Prompt: Take the part that opens with the line containing "Click the redo arrow icon" and closes with the line containing "Image resolution: width=648", swap "redo" for "undo", and reproduce those lines otherwise unchanged, leaving out the pictures.

[Supplied entries start]

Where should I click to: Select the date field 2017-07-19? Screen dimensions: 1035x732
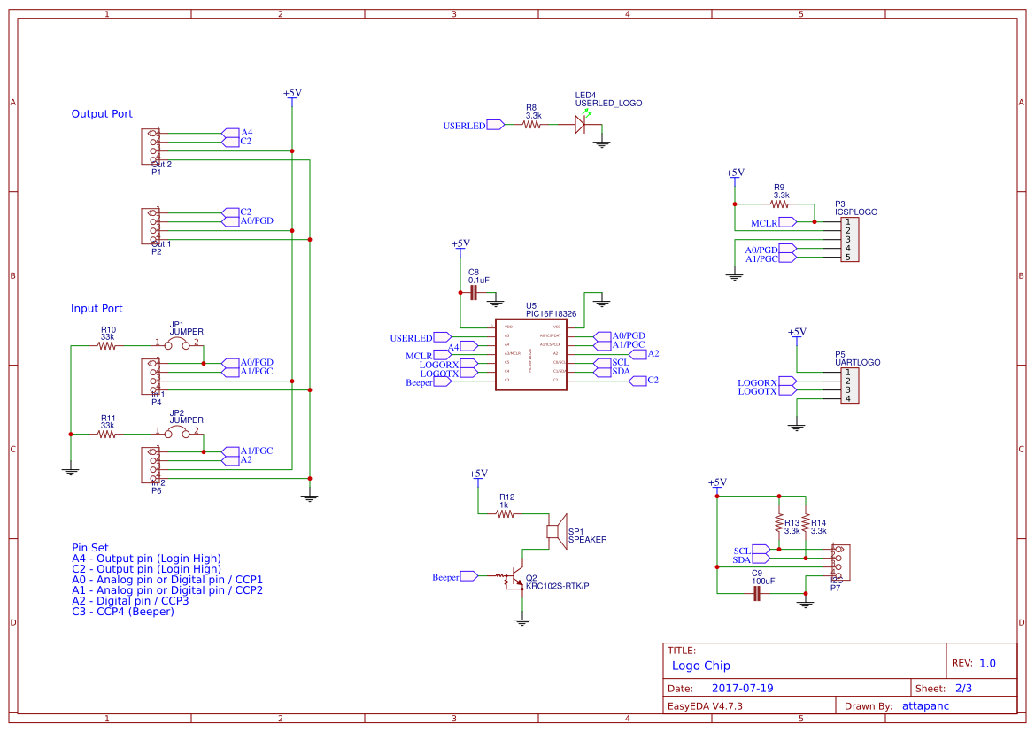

[Supplied entries end]
[Supplied entries start]

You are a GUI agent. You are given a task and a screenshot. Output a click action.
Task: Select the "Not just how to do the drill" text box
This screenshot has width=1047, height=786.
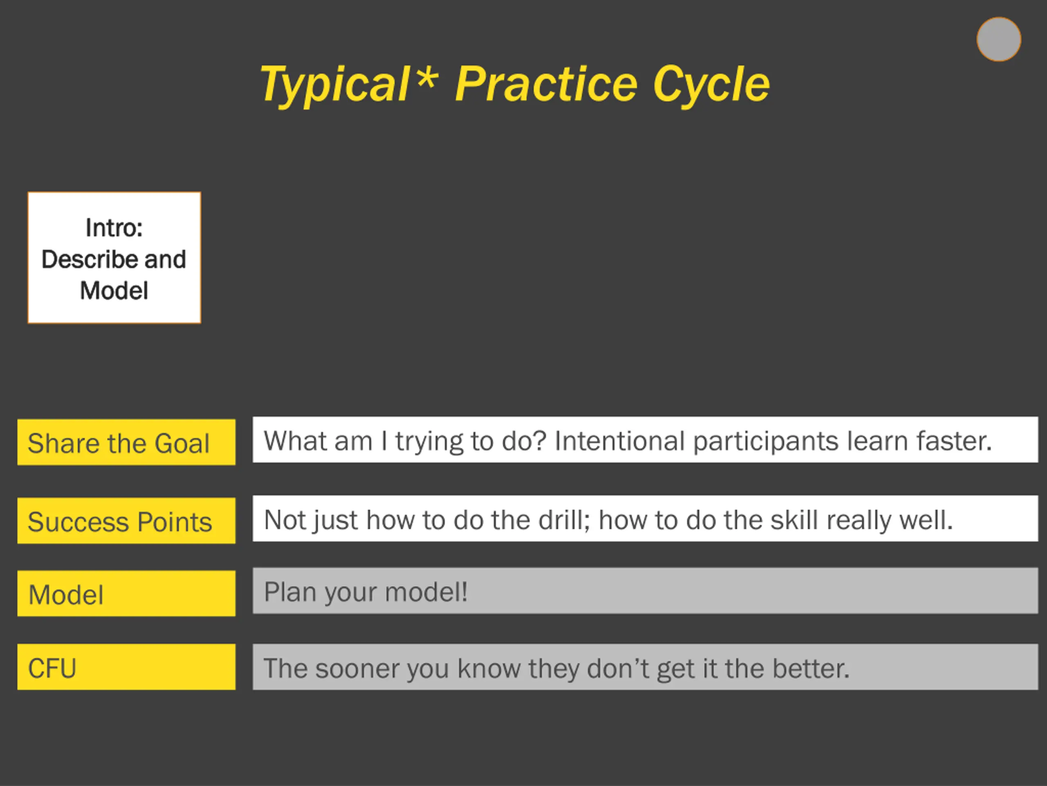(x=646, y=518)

[Supplied entries end]
[Supplied entries start]

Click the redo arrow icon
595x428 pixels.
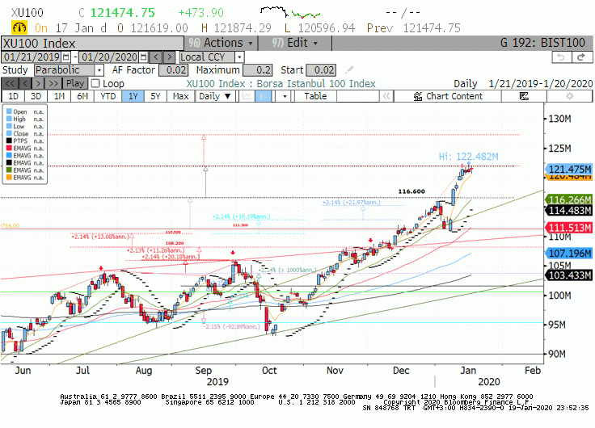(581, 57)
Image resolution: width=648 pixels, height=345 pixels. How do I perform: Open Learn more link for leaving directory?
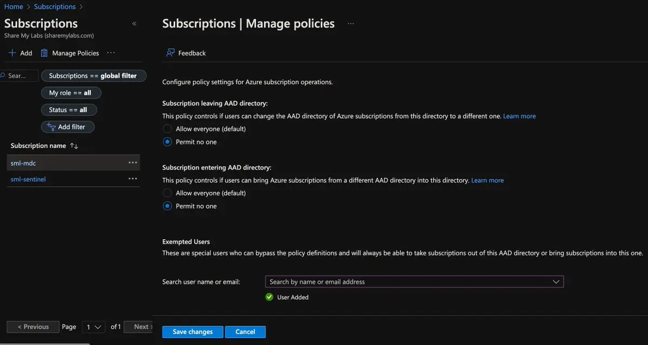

[Supplied entries end]

Task response:
Click the undo arrow icon
595x428 pixels.
(581, 57)
Image resolution: width=648 pixels, height=345 pixels. How do I perform: Open Learn more link for leaving directory?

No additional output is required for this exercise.